Trouble sleeping?
Climate change may be to blame and, according to researchers, it’s only going to get worse.
A study released last week by a team of climatologists found that by the end of this century, sleeplessness related to global warming will be so pervasive that our descendants will likely lose roughly two and a half days of sleep per year compared to the levels that typical adults enjoy today.
The findings, published in a peer-reviewed study in the journal One Earth, used data from more than 10 billion sleep-duration measurements from tracking wristbands across 68 different countries and combined that with local weather and climate data.
“We found that warmer than average nights harmed human sleep globally and unequally so people sleep less and the probability of having a short night of sleep steeply increases as the temperatures warm outside,” said Kelton Minor, a doctoral student at the University of Copenhagen Center for Social Data Science and the lead author of the study.
“And I think importantly, we found that this hidden human cost of heat is not distributed equally in the population,” Minor said, noting that he and his colleagues found that sleep loss per degree of warming occurs approximately twice as much among the elderly as compared to younger or middle aged adults. That rate was approximately three times higher for lower income versus high income countries.
Minor said that nighttime temperatures are warming faster than daytime temperatures for two reasons: anthropogenic – or human-induced – climate change and urbanization.
“On top of the global warming that we are experiencing, which is warming in most land-based regions faster at night than during the day, we also have more people moving into urban environments where the urban fabric itself—the asphalt, the lack of greenery—releases heat at night when people are sleeping,” he said. “So it creates this urban heat island effect, which amplifies nighttime temperatures.”
Donald Edmondson, a social psychologist and the director of the Center for Behavioral Cardiovascular Health at Columbia University Irving Medical Center, said the study was one of the first to measure the effects of climate change on sleep patterns.
That is significant, Edmondson said, because of what research has found about the links between length of sleep and the risk of adverse health events.
He said that one analysis has shown that when people sleep for fewer than 6 hours, they are as much as 50 percent more likely to have a cardiovascular event.
“In the long term, as short sleep nights accumulate, the risk continues to increase,” Edmondson said.
Minor said that researchers were unable to determine why those lower-income countries were at greater risk for sleep loss.

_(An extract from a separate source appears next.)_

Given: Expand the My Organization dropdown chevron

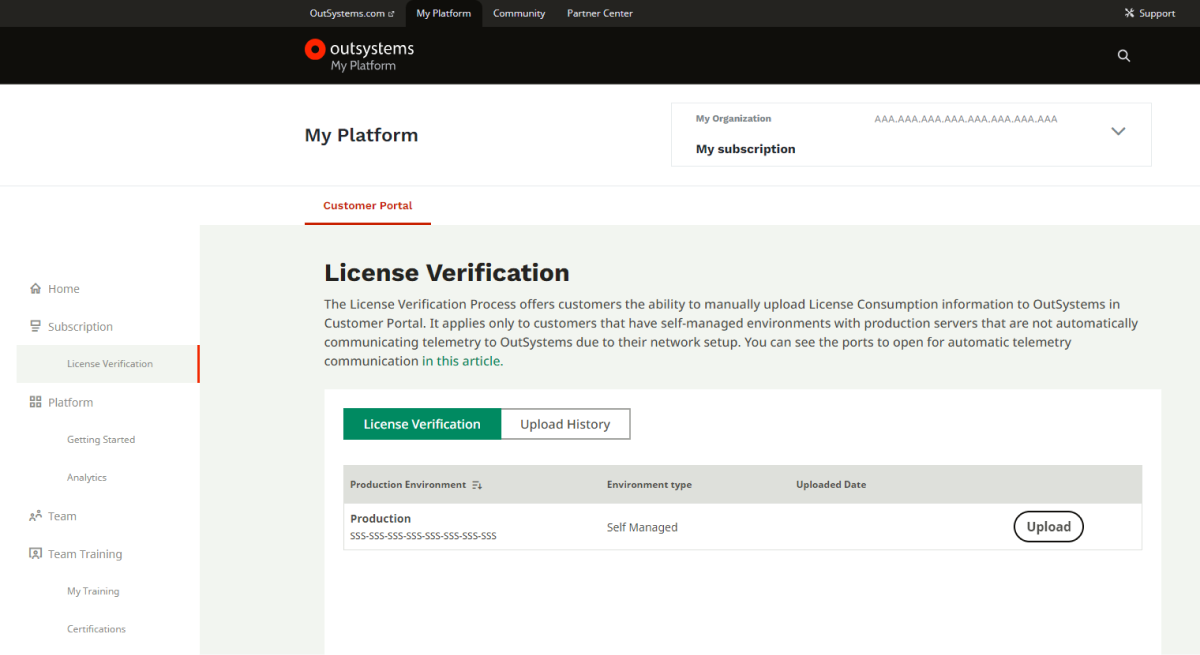Looking at the screenshot, I should point(1118,131).
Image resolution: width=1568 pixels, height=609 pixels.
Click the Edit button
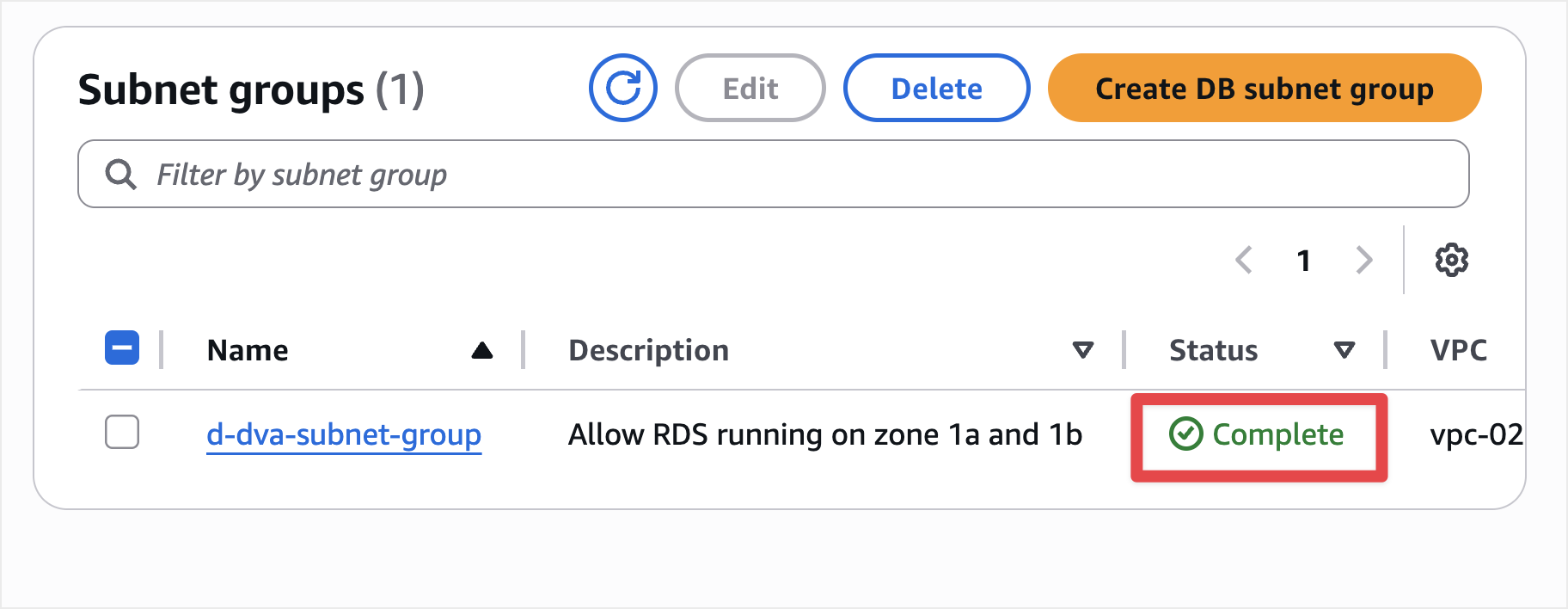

“We don’t know exactly why,” Minor said. “It could be access to air conditioning, it may be access to other technologies. Unfortunately, we did not randomize or measure those outcomes. But what we do know is that there is a large disparity in the size of the effect by country income level. And, you know, that’s sort of ground for future research as well to try to understand what is driving that vulnerability.”
Christian Braneon, a climate scientist who is co-director at Columbia University’s Environmental Justice and Climate Just Cities Network, urged urban planners, public policy experts and others to keep the most vulnerable in mind as they work to mitigate the effects of climate change.
“In the context of low income countries, what you see previously in the literature is people say, ‘These folks are maybe in areas of high crime, so they can’t just leave their window open.’ And so that’s a concern,” Braneon said.
“We often don’t talk about climate change impacts on quality of life,” he said. “Folks won’t necessarily die during every extreme weather event or every heat wave, but their quality of life is being compromised. And this could exacerbate chronic illnesses, and ultimately lead to shorter life lifespans and and other other challenges for people.”
Minor and his team found that by 2099, people could lose anywhere from 50 to 58 hours of sleep annually—the equivalent of two and a half days when combined or 11 nights of short sleep per person per year.
“And that number is going to increase,” Minor said. “But how much it increases will depend on the actions we take today to lower the future burden of nighttime temperature on human slumber. And we don’t know at this point in time which trajectory we will take within the Earth’s climate system.
“We are in control of our destiny,” he said. “We have to act as a society if we want to make a dent.”